Users can use the list of Failed Files to generate a filelist that can then be resubmitted to the same holding that the original list was put to.

For example:

> nlds putlist filelist.txt -l TestHolding

This will put a list of files to NLDS, in a holding called TestHolding. By using stat to query the status of this transaction, we can see that it has the status COMPLETE_WITH_ERRORS

> nlds stat -b TestHolding
State of transaction for user:nrmassey, group:cedaproc, id:34
    id              : 34
    user            : nrmassey
    group           : cedaproc
    action          : put
    transaction id  : 74f8d8fe-48e2-448d-ba8e-d1d156bd461e
    label           : TestHolding
    creation time   : 2025-01-08 12:13:39
    state           : COMPLETE_WITH_ERRORS
    last update     : 2025-01-08 15:58:06
    complete        :  50%

By using the -E, a list of errors can be shown:

> nlds stat -i 34 -E
State of transaction for user:nrmassey, group:cedaproc, id:34
    id              : 34
    user            : nrmassey
    group           : cedaproc
    action          : putlist
    transaction id  : ce2baf0a-2436-4e59-ac22-449000dee399
    label           : TestHolding
    creation time   : 2025-05-07 15:29:16
    state           : COMPLETE_WITH_ERRORS
    last update     : 2025-05-07 15:29:35
    complete        :  50%
    errors in sub records ->
    +   id           : 927
        failed files ->
        +   filepath : /Users/nrmassey/animals/minx.txt
            reason   : Path:/Users/nrmassey/animals/minx.txt is inaccessible.
        +   filepath : /Users/nrmassey/animals/pony.txt
            reason   : Path:/Users/nrmassey/animals/pony.txt is inaccessible.
        +   filepath : /Users/nrmassey/animals/unicorn.txt
            reason   : Path:/Users/nrmassey/animals/unicorn.txt is inaccessible.

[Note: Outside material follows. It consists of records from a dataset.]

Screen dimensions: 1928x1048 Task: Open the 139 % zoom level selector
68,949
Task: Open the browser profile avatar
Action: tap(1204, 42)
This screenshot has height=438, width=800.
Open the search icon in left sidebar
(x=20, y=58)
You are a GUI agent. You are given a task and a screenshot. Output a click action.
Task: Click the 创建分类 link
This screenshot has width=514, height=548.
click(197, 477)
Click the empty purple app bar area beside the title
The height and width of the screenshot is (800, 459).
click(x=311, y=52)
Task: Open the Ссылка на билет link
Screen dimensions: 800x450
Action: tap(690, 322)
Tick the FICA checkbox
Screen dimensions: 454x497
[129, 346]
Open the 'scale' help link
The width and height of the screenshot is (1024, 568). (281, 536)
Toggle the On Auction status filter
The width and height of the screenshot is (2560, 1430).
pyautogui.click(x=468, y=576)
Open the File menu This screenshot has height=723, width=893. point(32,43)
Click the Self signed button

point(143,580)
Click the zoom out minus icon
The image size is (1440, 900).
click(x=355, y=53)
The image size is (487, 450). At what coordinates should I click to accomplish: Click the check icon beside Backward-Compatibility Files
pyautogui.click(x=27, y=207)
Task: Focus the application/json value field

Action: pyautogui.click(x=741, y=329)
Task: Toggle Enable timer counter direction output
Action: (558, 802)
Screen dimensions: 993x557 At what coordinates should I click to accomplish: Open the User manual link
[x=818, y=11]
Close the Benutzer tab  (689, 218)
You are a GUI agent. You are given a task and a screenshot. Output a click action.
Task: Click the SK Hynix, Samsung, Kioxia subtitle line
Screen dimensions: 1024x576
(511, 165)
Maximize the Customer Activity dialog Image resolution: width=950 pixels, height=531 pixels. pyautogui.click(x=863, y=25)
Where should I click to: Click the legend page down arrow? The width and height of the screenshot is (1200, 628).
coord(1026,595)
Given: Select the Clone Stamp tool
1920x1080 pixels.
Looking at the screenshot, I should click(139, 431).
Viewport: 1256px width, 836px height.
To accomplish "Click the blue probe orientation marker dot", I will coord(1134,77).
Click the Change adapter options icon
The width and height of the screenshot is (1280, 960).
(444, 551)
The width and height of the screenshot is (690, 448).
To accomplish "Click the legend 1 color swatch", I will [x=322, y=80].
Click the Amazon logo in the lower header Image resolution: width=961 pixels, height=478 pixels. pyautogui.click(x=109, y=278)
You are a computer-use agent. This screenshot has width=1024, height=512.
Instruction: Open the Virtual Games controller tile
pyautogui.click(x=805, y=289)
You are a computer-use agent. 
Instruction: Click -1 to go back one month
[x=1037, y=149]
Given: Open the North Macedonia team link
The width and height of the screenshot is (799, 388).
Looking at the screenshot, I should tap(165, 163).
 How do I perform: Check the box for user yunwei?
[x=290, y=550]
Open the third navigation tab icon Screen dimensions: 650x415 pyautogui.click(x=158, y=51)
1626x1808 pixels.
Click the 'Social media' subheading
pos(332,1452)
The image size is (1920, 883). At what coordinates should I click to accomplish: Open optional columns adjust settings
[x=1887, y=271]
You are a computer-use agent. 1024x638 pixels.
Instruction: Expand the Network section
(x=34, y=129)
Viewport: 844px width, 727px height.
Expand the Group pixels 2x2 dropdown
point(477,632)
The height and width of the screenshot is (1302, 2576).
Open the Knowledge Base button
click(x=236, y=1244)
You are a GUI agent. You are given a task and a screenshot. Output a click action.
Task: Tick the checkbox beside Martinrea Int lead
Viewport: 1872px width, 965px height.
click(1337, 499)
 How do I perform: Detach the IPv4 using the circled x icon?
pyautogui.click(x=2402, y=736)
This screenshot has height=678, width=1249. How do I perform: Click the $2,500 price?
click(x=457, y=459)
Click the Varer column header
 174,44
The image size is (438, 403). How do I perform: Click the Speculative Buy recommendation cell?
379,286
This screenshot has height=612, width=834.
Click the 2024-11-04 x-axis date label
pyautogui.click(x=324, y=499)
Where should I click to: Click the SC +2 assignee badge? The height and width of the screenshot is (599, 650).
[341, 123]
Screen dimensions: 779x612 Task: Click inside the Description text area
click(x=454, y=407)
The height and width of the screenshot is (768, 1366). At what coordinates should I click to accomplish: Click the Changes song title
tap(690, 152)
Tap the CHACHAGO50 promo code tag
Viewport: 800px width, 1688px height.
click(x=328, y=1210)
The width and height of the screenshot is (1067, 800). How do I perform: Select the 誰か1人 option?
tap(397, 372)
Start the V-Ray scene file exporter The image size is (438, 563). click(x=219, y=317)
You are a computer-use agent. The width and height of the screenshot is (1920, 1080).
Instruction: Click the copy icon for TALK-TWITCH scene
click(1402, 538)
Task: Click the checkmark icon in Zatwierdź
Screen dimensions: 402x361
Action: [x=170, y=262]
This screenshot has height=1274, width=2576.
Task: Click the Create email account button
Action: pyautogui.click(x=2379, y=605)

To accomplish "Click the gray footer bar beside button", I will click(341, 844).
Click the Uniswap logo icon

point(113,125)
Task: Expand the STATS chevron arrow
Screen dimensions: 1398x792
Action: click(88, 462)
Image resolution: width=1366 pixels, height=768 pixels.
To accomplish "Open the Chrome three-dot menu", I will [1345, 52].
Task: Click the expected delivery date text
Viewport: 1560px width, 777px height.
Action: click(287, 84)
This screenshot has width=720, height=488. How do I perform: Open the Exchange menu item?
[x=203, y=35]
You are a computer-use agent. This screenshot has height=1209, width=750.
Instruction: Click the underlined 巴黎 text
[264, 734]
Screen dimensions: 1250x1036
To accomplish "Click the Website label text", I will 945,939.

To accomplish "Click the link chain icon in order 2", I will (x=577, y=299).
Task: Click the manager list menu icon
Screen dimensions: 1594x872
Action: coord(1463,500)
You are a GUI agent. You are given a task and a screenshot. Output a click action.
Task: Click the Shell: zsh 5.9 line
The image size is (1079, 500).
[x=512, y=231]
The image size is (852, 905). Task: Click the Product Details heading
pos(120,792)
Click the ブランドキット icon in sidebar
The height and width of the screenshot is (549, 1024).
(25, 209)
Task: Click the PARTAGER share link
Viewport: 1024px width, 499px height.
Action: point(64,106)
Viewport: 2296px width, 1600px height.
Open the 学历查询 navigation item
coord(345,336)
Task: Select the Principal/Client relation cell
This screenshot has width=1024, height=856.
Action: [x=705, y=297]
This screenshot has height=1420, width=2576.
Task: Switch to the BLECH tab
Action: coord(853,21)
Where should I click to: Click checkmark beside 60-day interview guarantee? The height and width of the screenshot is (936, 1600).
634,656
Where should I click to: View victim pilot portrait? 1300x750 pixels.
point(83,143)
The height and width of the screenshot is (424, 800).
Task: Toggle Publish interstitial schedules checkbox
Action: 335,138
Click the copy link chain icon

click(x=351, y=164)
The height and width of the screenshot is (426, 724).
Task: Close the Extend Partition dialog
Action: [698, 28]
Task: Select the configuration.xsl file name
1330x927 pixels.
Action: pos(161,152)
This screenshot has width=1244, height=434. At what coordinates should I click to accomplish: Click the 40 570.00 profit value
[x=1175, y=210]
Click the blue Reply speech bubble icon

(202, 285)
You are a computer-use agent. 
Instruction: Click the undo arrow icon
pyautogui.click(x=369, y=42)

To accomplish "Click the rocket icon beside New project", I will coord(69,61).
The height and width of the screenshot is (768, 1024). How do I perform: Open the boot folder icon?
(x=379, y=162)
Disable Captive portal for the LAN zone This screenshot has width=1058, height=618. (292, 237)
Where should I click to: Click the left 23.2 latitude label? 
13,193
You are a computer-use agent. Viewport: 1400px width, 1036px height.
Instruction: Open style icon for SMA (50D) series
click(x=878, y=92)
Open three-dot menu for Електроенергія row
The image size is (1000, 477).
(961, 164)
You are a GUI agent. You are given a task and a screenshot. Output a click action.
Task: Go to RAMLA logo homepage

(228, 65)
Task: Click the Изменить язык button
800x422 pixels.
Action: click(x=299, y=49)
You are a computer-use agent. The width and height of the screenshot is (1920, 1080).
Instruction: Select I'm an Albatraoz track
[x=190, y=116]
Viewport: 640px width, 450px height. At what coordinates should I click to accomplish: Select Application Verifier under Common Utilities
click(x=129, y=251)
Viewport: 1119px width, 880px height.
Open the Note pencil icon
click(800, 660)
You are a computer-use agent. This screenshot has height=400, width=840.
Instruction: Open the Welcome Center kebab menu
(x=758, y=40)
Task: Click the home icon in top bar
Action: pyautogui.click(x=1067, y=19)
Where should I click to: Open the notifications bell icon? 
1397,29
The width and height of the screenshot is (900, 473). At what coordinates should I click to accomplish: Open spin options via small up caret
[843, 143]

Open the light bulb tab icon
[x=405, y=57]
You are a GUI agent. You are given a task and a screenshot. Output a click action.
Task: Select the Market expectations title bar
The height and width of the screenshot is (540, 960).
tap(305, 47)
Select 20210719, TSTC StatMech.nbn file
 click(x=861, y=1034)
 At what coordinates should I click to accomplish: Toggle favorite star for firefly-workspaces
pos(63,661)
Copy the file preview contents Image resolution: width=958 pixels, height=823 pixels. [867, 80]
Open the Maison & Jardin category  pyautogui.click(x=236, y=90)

Then by using the -F command with stat a list of the failed files can be output.

> nlds stat -i 34 -F
/Users/nrmassey/animals/minx.txt
/Users/nrmassey/animals/pony.txt
/Users/nrmassey/animals/unicorn.txt

This can now be piped to a file and then resubmitted using putlist to the holding with the label TestHolding:

> nlds stat -i 34 -F > resub_list.txt
> nlds putlist -l TestHolding resub_list.txt
putlist transaction accepted for processing.
    user            : nrmassey
    group           : cedaproc
    action          : putlist
    job label       : TestHolding
    transaction id  : 14ef54b6-fba0-46f4-b6b2-9fdfb28194b9
    label           : TestHolding

Use the limit option

NLDS find, list and stat can produce a long output, which can take a while for the server to process. Using the limit and ascending and descending options can help to prune the output, and speed up the processing on the server. The limit option has an effect at the database query level, which explains the speed-up when used with find, list and stat.

For example to return the 10 most recent transactions:

> nlds stat -L 10 -9

To return the 20 oldest holdings:

> nlds list -L 20 -0

To return the details of the 12 newest files that match a regular expression:

> nlds find -L 12 -x -p "/Users/nrmassey/animals/.*"

The default is to list queries in descending order - i.e. newest first. There is a default limit of 1000. If a user wishes to return more than 1000 files, holdings or transactions, then they must specify -L <limit>.